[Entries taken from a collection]
^^^^^^^^
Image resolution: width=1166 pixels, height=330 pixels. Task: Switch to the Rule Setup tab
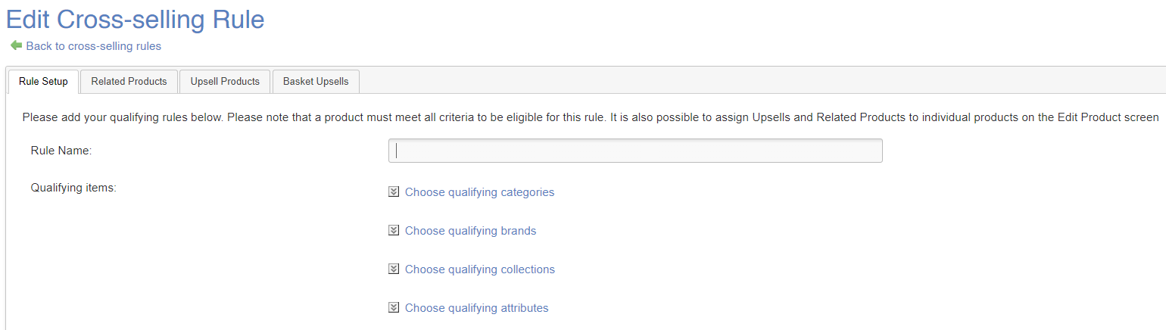[43, 82]
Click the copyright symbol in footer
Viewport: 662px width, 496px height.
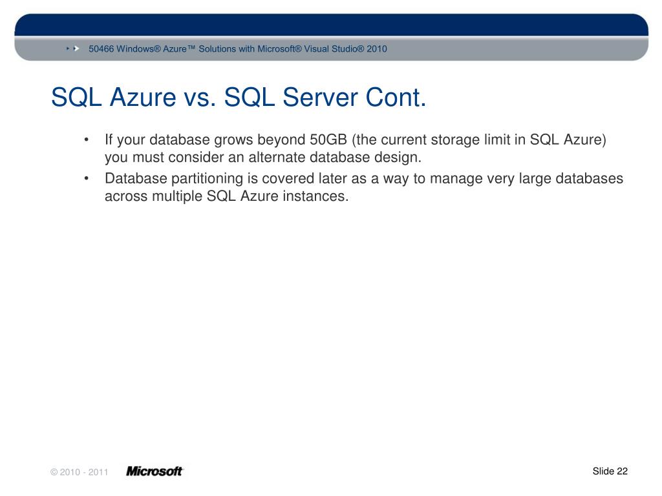[x=54, y=472]
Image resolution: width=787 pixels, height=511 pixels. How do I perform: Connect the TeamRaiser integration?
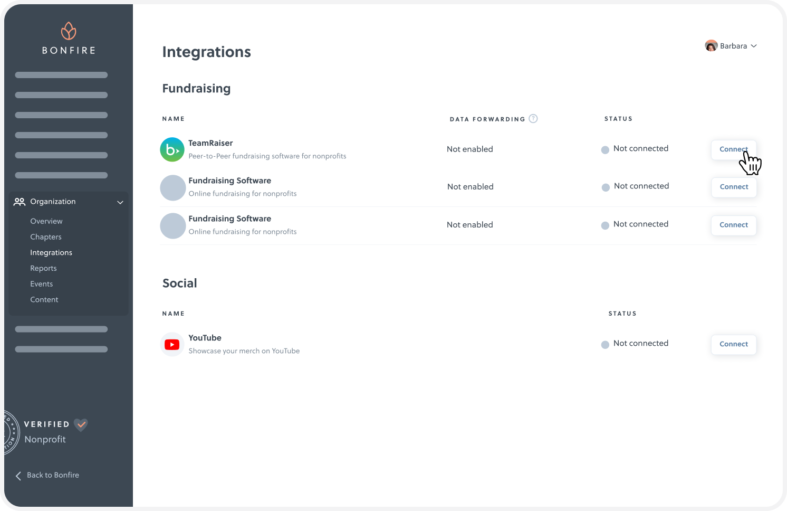(x=733, y=149)
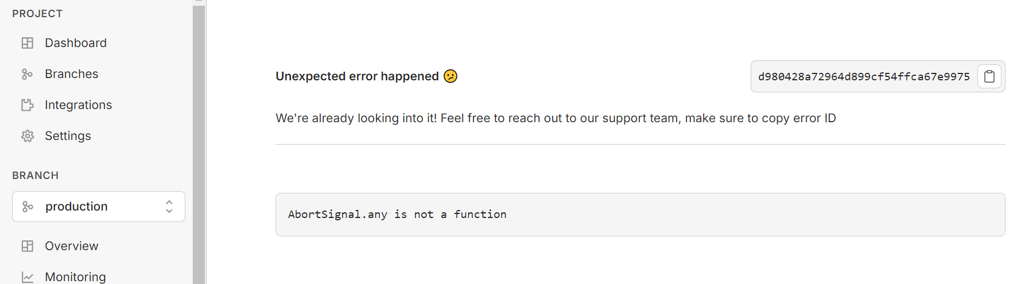Copy the error ID with clipboard button
1021x284 pixels.
tap(989, 76)
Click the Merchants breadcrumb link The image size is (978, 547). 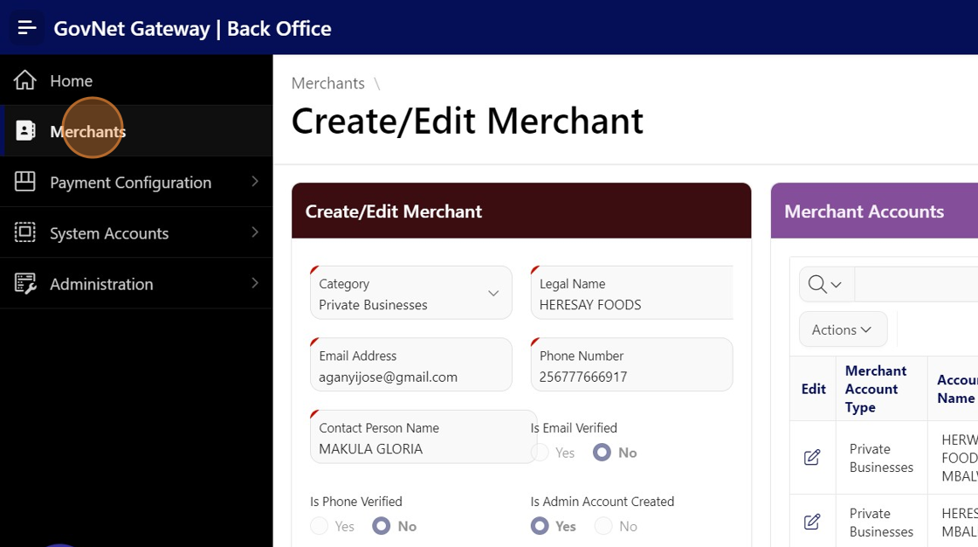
^^^^^^^^
Exercise instructions
The answer should match the data above word for word, with no pictures in it.

Exercise output
Image resolution: width=1166 pixels, height=330 pixels. Task: Switch to the Rule Setup tab
[43, 82]
Click the copyright symbol in footer
Viewport: 662px width, 496px height.
[x=54, y=472]
Image resolution: width=787 pixels, height=511 pixels. How do I perform: Connect the TeamRaiser integration?
(x=733, y=149)
Copy the error ID with clipboard button
1021x284 pixels.
tap(989, 76)
Click the Merchants breadcrumb link The image size is (978, 547). 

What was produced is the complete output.